I forgive you for making me believe that my thoughts and feelings didn’t matter.  I now know you felt that you didn’t matter, and you had no idea how to express it.  I understand you projected your feelings onto me.  I know how you had been stepped on by life.

I forgive you for making me feel unloved. I now know you had no experience of self-love.  I can also imagine how difficult it was to cope with the fact that your husband preferred your eldest daughter over yourself.  I understand you didn’t feel loved for most of your life, and you felt I had taken the only person who had any chance of really loving you. I forgive you for making it obvious that you favored my siblings over me.  I now know you felt that I received more “love” than I deserved.  I know how that hurt you.  I know you didn’t know what to do.

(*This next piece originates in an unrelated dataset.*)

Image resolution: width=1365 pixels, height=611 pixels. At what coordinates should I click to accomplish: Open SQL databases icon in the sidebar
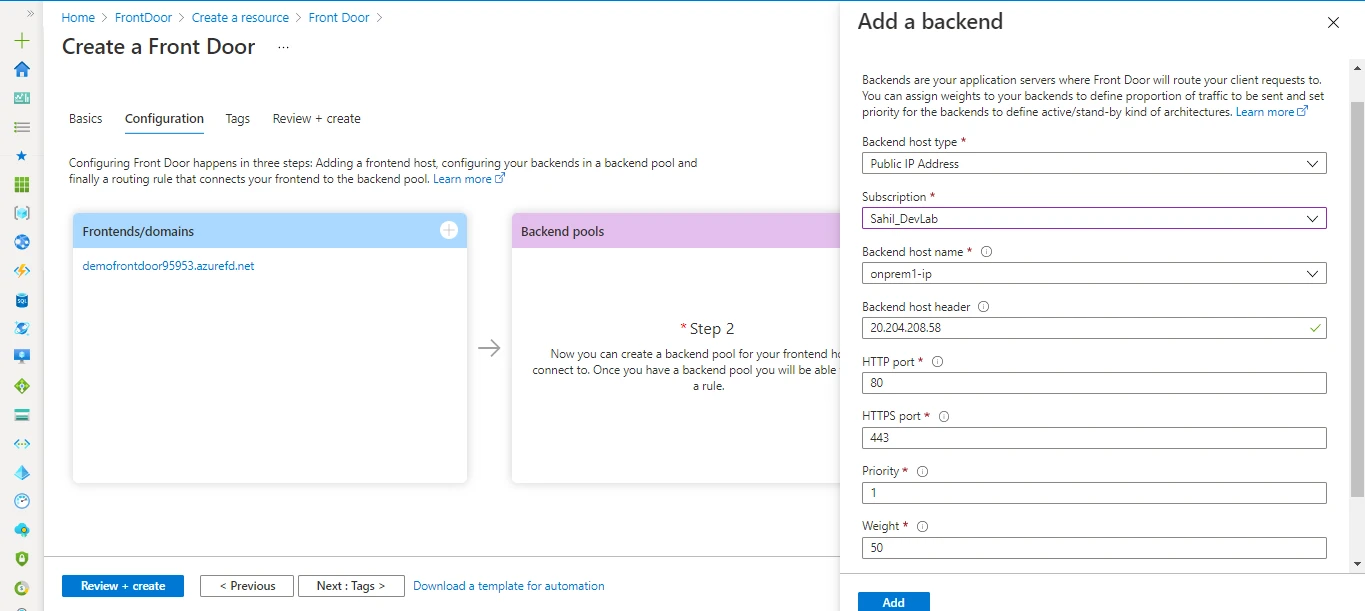(22, 300)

I forgive you for not protecting me when you should have.  I now know that you, yourself, were a victim of your choices and circumstances.  I understand you were too weak to shield me from the dangers of this world.

I forgive you for making me think all of the above was my fault.  I now know these problems were a direct result of the unresolved issues in your life.  In your soul.  This was always about you, and never about me.  I understand I was a child with no control, and you were the adult.

I forgive you, and I pity you.  I am strong.  I have overcome.  You are not.  You cannot.  You truly are a prisoner.  May you find peace one day.

“I guess we are who we are / Headlights shining in the dark night I drive on…”                                        ~Eminem ‘Headlights’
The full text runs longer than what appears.